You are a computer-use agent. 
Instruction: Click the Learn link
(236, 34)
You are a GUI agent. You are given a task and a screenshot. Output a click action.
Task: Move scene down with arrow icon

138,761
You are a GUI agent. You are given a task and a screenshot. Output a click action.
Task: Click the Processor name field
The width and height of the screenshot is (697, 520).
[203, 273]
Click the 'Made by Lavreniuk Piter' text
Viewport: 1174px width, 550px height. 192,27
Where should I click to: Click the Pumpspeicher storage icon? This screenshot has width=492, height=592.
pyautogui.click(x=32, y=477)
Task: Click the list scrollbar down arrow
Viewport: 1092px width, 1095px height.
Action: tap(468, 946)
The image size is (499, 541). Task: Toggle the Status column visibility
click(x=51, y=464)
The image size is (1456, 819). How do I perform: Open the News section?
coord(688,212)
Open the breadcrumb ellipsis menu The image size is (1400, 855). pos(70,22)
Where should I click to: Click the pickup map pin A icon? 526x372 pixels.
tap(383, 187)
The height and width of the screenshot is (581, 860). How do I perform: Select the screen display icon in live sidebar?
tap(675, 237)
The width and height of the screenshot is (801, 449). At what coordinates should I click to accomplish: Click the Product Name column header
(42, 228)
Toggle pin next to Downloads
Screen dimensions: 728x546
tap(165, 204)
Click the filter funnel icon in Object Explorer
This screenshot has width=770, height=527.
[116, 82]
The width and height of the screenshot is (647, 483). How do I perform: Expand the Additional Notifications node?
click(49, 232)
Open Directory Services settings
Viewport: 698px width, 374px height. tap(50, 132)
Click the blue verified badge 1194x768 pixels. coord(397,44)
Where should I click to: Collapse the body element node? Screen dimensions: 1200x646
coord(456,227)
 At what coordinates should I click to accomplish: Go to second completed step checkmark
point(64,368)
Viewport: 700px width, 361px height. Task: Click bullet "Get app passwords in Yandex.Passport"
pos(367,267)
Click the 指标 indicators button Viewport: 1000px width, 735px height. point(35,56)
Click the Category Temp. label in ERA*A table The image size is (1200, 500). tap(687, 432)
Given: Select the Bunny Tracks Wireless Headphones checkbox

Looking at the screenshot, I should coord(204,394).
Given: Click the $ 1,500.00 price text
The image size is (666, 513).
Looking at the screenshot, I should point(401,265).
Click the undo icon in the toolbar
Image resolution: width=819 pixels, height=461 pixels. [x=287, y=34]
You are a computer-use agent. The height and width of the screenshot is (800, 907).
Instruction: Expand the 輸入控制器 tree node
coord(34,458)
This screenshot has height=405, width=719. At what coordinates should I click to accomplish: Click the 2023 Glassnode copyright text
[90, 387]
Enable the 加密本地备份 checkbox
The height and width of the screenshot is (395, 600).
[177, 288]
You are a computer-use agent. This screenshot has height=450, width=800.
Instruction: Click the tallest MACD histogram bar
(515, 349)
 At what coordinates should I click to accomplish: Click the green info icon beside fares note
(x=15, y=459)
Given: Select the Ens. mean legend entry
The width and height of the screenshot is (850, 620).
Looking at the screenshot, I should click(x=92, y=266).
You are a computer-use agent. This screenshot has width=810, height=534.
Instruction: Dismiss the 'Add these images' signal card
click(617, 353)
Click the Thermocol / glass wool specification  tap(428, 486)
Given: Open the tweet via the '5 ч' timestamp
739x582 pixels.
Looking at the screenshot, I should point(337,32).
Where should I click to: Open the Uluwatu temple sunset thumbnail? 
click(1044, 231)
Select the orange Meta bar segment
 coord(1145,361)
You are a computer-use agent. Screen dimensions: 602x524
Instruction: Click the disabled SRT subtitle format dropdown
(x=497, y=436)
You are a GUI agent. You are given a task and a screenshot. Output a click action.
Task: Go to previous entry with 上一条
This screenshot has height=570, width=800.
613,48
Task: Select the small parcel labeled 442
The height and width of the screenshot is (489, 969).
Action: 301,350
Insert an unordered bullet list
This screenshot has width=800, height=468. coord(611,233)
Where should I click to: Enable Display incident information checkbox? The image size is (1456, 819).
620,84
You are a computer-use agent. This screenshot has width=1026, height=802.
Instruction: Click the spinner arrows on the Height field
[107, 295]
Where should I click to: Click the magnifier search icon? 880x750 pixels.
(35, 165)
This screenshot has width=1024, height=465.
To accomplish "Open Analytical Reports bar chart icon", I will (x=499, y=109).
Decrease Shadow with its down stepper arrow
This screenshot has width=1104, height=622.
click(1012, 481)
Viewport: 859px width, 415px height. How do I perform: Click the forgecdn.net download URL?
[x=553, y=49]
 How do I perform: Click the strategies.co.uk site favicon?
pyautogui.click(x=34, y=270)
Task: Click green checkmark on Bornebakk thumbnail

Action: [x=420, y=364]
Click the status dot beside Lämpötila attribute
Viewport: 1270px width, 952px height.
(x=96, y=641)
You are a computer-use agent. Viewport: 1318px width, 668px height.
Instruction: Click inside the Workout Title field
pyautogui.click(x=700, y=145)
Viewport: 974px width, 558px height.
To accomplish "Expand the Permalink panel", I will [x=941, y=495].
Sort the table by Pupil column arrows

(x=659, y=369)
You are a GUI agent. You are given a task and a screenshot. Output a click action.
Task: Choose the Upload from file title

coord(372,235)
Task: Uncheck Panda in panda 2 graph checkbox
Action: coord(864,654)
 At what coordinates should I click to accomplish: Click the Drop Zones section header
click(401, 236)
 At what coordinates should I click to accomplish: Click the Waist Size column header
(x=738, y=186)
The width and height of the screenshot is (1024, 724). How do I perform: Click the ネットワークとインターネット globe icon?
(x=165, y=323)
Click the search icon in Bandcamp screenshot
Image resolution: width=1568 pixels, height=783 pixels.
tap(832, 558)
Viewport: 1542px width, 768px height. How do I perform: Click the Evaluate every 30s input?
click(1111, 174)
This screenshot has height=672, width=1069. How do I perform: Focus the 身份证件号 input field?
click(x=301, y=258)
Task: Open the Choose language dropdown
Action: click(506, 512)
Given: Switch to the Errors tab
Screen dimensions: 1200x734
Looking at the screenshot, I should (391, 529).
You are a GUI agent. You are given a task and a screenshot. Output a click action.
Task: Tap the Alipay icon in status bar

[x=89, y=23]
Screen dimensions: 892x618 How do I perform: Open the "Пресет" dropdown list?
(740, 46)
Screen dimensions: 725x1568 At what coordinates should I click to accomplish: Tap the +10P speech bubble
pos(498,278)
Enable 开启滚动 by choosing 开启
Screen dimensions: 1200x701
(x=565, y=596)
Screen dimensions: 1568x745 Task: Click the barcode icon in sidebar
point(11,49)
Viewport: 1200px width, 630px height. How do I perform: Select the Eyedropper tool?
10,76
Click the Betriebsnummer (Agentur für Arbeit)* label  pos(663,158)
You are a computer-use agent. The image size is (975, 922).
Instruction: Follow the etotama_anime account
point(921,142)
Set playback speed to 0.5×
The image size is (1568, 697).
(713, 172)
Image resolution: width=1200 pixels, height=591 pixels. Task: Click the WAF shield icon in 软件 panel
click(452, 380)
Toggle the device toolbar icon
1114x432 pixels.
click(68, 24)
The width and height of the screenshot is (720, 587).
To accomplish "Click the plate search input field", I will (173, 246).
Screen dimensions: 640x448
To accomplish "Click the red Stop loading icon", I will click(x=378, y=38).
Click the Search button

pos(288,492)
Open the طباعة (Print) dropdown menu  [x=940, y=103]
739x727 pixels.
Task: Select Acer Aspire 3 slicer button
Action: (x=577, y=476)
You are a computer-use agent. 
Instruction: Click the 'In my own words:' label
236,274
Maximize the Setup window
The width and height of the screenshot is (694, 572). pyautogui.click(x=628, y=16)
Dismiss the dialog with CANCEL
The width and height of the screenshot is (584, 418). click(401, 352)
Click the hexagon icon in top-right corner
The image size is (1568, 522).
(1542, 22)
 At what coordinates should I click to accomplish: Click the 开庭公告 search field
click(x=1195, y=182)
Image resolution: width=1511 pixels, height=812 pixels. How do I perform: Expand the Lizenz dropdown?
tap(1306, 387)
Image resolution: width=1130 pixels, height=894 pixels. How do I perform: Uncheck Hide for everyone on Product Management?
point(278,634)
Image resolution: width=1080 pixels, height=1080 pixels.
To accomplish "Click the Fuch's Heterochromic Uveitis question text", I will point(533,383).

▸ Exercise objective
Say how many lines of the listing above contain "computer", with no other words.

▸ Solution to the problem
9